Weakly Supervised Anomaly Detection for Chest X-Ray Image
This work addresses a practical challenge in medical imaging for clinicians by enabling more accurate disease detection with limited labeled data, though it is incremental as it builds on existing weakly supervised methods.
The paper tackles the problem of weakly supervised anomaly detection in chest X-ray images by proposing WSCXR, a framework that uses few-shot anomaly images with image-level labels to refine features and augment data, achieving improved detection performance on two datasets.

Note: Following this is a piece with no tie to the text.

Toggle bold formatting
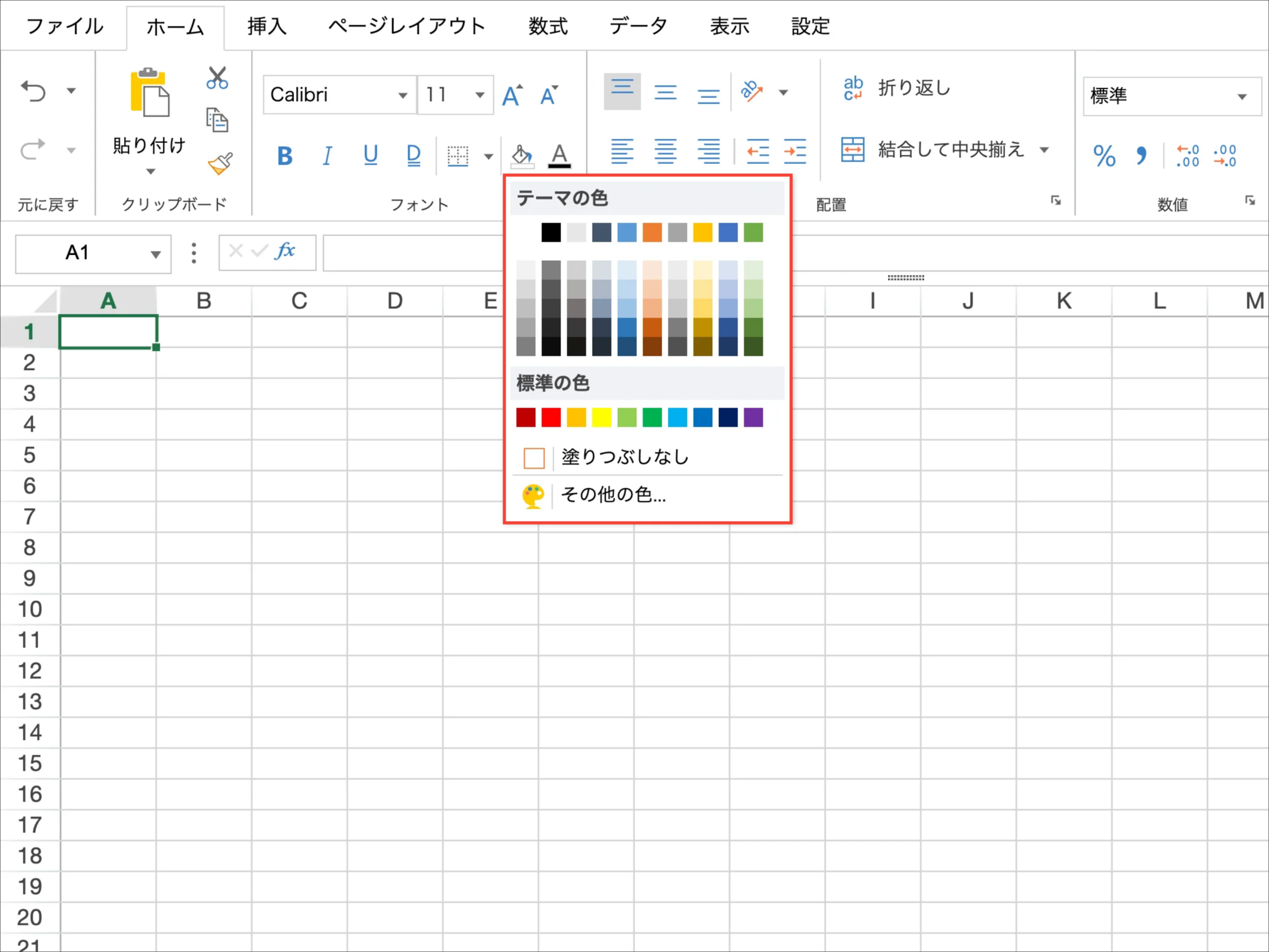[284, 155]
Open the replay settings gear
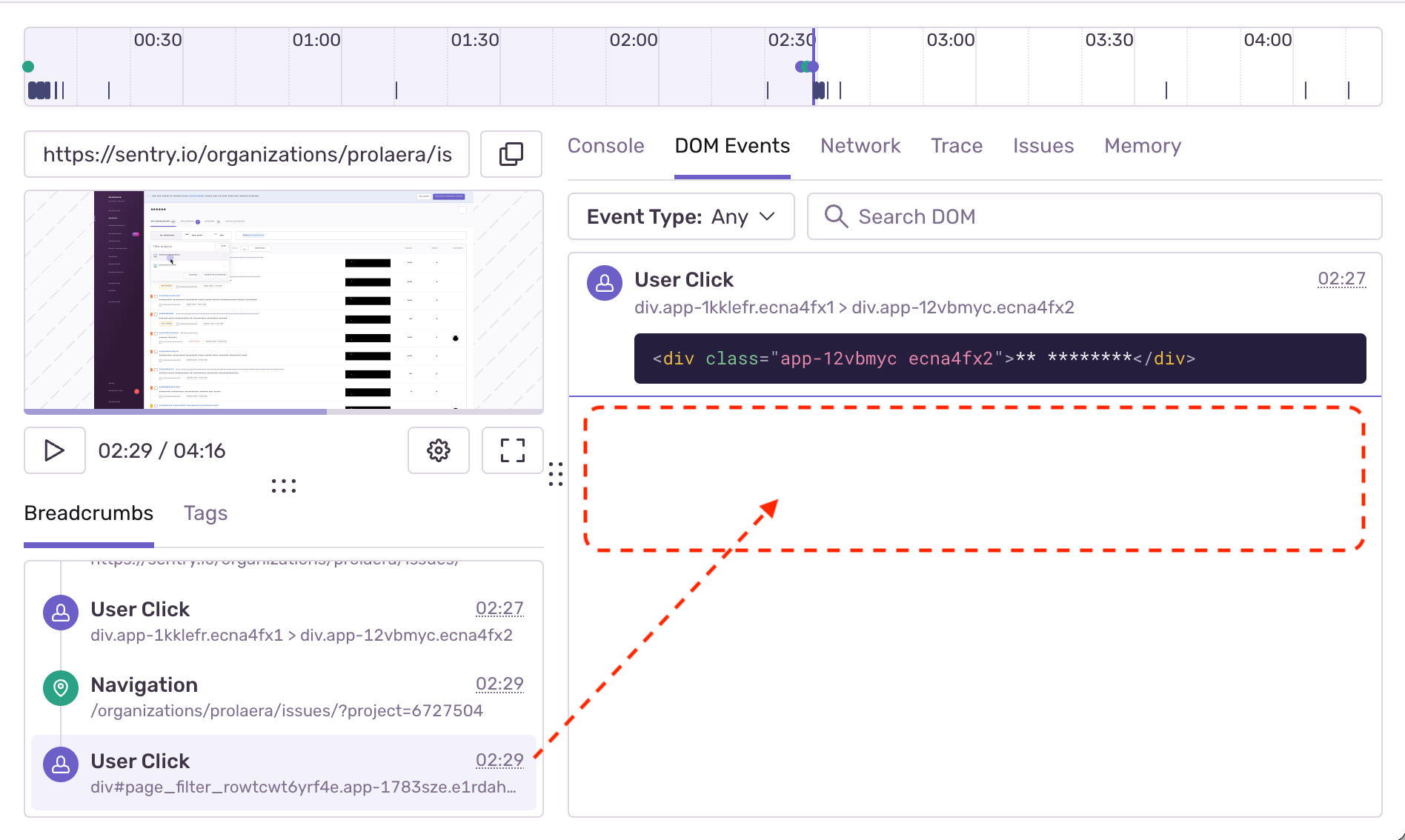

Chest X-Ray (CXR) examination is a common method for assessing thoracic diseases in clinical applications. While recent advances in deep learning have enhanced the significance of visual analysis for CXR anomaly detection, current methods often miss key cues in anomaly images crucial for identifying disease regions, as they predominantly rely on unsupervised training with normal images. This letter focuses on a more practical setup in which few-shot anomaly images with only image-level labels are available during training. For this purpose, we propose WSCXR, a weakly supervised anomaly detection framework for CXR. WSCXR firstly constructs sets of normal and anomaly image features respectively. It then refines the anomaly image features by eliminating normal region features through anomaly feature mining, thus fully leveraging the scarce yet crucial features of diseased areas. Additionally, WSCXR employs a linear mixing strategy to augment the anomaly features, facilitating the training of anomaly detector with few-shot anomaly images. Experiments on two CXR datasets demonstrate the effectiveness of our approach.